Maurice winced a little, but didn't argue the point. The stretch of territory which Belisarius' army had marched through, with the Indus to one side and the Cholistan desert to the other, had been—just as Aide suspected—far less barren than future history would record. But it had still not been anything which could be called "fertile." If the fleeing peasantry hadn't left a good deal of already collected food behind them, the Roman army would have been forced to move very slowly due to the need for constant foraging.
As it was, they had been able to make the trek in sixteen days—better than Belisarius or his top subordinates had expected. But, in doing so, they had stripped the land clean of all easily collectable food. Trying to retreat through that territory, with much larger forces in pursuit, would be a nightmare. Most of the Roman soldiers would never make it back alive. And it was quite possible that the entire army would be forced to surrender.
"Surrender," into Malwa hands, meant a rather short stint in labor battalions. The Malwa had the charming practice of working their prisoners to death.
"Do or die," said Sittas calmly. "That's just the way it is, regardless of where we hit the enemy in the Punjab."
He leaned over the map, placing both large hands on the table it rested upon. "But I still think it's too much of a risk to go for the inside of the big fork. The problem's not retreat—it's getting supplies from downriver."
Belisarius understood full well the point Sittas was making. In order to reach a Roman army forted up in the fork itself, Roman supply vessels would have to run a gauntlet of enemy fire from the west bank of the Indus. Whereas if the Romans set up their fortifications on the opposite bank of the Indus just below the Chenab fork, the supply ships would be able to hug the eastern shore.
Still—
He scratched his chin. "The ships will
still
have to run the supplies in under fire, Sittas. Not as heavy, I grant you, but heavy enough. The Malwa have already built a major fortress on the west bank of the Indus, still further south, and you can be certain they've positioned big siege guns in it.
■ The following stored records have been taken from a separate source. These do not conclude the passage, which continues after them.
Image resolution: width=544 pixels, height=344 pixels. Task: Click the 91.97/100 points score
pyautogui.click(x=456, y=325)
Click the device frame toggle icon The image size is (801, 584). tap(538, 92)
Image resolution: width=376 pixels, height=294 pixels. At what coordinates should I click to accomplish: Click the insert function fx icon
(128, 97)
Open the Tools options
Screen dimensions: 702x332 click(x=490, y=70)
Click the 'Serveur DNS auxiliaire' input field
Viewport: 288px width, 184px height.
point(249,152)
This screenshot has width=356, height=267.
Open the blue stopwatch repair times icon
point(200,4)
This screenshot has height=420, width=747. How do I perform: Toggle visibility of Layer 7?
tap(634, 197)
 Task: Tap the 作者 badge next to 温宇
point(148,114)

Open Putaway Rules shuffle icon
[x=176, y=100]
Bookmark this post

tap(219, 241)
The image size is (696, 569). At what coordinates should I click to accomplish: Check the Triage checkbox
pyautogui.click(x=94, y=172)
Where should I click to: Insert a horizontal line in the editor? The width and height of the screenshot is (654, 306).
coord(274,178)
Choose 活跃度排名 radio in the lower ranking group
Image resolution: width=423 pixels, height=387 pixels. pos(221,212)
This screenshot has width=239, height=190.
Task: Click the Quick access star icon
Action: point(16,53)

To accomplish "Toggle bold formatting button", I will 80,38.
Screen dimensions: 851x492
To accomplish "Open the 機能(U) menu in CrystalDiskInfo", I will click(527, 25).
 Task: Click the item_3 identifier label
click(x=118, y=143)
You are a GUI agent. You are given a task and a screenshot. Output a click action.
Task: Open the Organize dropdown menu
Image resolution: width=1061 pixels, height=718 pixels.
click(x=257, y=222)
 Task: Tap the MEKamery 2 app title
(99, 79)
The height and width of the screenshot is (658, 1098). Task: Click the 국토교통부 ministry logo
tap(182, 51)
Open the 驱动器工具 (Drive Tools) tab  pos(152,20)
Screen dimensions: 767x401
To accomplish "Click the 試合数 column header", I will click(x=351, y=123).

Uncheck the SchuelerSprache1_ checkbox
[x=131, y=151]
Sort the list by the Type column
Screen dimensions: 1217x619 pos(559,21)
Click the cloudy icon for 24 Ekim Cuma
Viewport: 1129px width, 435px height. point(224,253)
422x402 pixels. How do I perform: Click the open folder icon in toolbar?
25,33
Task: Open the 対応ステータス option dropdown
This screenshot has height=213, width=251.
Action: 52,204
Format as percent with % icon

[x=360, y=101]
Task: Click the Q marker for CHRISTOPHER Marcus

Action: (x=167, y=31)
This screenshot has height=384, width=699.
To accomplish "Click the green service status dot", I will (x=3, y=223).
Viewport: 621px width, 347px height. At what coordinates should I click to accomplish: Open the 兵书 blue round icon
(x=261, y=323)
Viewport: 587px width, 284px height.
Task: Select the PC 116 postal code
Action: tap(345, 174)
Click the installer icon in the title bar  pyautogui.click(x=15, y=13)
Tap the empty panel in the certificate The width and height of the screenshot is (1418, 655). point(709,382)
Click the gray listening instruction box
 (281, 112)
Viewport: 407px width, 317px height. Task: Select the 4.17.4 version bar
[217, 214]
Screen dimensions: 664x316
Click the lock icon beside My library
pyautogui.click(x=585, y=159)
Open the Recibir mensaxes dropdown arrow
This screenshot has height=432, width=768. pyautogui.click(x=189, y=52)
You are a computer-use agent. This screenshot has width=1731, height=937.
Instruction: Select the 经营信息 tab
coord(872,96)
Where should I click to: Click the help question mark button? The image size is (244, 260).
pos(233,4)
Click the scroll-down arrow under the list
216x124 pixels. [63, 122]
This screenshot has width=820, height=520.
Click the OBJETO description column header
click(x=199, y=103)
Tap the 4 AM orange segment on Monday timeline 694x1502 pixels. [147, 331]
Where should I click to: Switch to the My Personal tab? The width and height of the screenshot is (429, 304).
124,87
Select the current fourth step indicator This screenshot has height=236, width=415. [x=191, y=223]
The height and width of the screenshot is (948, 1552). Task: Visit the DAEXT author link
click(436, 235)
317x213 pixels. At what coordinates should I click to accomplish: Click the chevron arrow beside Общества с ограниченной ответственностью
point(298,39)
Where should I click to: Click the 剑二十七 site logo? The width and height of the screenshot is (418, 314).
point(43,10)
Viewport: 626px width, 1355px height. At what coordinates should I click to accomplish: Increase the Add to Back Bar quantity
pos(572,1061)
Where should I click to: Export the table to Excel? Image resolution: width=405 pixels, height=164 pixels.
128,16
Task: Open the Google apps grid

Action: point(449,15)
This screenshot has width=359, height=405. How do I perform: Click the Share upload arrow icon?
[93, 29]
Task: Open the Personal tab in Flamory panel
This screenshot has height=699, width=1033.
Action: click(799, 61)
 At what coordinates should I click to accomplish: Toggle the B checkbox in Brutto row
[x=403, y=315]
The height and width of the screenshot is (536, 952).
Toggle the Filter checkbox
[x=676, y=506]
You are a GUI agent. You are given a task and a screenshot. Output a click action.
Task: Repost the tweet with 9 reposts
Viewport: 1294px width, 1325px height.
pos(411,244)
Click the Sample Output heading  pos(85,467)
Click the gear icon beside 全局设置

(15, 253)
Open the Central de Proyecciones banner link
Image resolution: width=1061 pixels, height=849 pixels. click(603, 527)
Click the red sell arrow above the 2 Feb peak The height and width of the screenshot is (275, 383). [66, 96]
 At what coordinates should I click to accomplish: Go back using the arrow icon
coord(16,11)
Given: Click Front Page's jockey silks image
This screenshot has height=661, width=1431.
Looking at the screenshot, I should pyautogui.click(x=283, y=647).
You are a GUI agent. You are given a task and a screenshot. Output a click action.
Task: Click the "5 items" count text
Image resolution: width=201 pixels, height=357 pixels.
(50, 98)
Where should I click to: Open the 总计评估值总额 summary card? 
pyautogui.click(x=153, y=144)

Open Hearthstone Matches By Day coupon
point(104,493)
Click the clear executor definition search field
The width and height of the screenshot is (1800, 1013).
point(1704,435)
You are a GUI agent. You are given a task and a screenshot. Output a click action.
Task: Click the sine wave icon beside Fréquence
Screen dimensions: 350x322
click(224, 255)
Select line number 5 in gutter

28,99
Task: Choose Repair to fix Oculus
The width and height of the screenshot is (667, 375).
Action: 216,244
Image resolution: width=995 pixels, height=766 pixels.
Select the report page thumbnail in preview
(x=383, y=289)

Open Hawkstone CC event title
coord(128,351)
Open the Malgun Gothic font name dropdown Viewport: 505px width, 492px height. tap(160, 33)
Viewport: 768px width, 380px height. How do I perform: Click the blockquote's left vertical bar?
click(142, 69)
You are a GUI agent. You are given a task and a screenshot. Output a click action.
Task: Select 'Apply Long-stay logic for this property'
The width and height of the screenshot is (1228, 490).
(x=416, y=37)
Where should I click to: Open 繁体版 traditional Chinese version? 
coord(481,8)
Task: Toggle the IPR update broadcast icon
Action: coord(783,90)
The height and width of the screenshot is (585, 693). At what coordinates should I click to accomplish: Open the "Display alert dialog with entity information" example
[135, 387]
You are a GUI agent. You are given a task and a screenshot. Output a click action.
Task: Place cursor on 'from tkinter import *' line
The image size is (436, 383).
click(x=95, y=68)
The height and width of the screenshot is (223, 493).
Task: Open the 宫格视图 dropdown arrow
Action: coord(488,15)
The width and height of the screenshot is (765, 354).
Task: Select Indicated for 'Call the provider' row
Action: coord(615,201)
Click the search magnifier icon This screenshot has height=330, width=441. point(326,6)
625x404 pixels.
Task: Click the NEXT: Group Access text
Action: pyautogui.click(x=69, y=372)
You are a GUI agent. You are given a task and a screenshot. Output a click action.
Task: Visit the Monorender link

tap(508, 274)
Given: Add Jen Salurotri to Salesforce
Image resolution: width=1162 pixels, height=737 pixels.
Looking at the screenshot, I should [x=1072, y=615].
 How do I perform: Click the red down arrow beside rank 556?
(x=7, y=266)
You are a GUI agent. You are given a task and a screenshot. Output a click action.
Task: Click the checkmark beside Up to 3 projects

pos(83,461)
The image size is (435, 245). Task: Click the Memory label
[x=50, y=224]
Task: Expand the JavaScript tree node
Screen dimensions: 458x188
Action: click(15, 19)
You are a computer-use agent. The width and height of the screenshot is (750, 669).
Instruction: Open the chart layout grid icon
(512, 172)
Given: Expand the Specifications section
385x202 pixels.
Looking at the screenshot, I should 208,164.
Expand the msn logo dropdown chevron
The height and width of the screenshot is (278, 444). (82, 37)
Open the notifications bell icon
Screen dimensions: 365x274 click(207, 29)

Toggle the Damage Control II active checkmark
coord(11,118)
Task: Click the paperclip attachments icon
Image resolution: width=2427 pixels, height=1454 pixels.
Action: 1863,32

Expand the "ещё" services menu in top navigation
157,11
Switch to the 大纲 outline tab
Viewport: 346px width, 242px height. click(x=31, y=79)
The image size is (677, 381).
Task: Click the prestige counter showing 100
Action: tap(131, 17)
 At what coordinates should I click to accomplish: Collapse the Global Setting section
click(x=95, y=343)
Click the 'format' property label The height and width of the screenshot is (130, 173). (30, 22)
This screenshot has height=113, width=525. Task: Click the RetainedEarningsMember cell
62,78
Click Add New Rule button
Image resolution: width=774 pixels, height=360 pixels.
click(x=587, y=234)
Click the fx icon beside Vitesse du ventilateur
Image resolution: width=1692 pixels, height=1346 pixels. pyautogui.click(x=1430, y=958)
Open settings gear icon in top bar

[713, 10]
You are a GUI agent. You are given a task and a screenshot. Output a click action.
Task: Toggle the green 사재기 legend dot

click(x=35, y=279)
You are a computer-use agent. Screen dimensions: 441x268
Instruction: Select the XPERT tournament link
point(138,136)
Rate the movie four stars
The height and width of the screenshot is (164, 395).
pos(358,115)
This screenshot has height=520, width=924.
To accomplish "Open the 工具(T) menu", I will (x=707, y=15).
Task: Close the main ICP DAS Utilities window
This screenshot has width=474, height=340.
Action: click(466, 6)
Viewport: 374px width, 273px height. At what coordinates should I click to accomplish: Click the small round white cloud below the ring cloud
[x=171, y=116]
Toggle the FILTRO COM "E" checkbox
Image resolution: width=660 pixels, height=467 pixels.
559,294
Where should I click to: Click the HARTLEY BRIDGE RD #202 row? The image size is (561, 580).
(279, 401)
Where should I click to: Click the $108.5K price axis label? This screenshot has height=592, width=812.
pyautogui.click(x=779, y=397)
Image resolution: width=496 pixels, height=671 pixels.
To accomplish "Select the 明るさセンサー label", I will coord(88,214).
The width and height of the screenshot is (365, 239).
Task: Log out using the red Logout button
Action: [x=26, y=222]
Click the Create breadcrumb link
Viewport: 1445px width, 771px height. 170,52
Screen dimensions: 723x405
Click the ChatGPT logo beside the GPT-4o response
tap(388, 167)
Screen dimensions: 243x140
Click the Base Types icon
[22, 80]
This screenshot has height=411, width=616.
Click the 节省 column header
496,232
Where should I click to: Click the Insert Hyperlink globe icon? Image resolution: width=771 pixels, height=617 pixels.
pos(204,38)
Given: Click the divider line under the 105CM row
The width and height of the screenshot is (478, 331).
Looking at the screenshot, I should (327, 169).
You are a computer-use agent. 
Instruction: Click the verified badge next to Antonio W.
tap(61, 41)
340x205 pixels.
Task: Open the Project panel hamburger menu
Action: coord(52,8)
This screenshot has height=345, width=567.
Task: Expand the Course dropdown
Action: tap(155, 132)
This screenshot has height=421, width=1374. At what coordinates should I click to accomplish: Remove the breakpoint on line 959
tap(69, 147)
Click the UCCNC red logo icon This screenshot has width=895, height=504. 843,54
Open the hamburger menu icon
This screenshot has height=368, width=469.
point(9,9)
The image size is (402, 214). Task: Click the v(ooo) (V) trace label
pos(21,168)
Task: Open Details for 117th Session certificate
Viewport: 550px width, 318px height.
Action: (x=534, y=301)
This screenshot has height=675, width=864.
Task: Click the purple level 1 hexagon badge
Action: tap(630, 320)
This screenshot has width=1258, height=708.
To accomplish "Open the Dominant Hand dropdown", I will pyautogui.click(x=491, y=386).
The river's a lot wider south of the Chenab fork, true enough, but not so wide that those big guns won't be able to carry entirely across. So, no matter where we set up, the supply ships will be under fire trying to reach us."
Maurice started to say something, but his commander cut him off. Belisarius had relied on boldness throughout this campaign. His instincts told him to stay the course.
"I've made up my mind. We'll follow Abbu's proposal. Take Uch in a lightning strike, smash that small Malwa army there, and then use the ships to ferry our army into the triangle. We'll set up our lines across the triangle, as far down into the tip as we need to be to have enough of a troop concentration. Then—"
He straightened. "Thereafter, we'll be relying on the courage of our cataphracts to hold off the Malwa counterattack. And the courage of Menander to bring the supplies we need to hold out. Simple as that."
He scanned the faces of the men at the table, almost challenging them to say anything.
Maurice chuckled. "I'm not worried about their
courage,
general. Just . . . These damn newfangled contraptions of Justinian's better work. That's all I've got to say."
Sittas, like Maurice, was not given to challenging Belisarius once a decision had been made. So, like the excellent officer he was, he moved directly to implementation.
"Leaving the logistics out of it, the position in the fork is the best possible from a defensive point of view. We can design our fieldworks to provide us with continual lines of retreat. The more they press us, the more narrow the front will become as we retreat south into the tip of the triangle. As long as we can provide the men with enough to eat . . ."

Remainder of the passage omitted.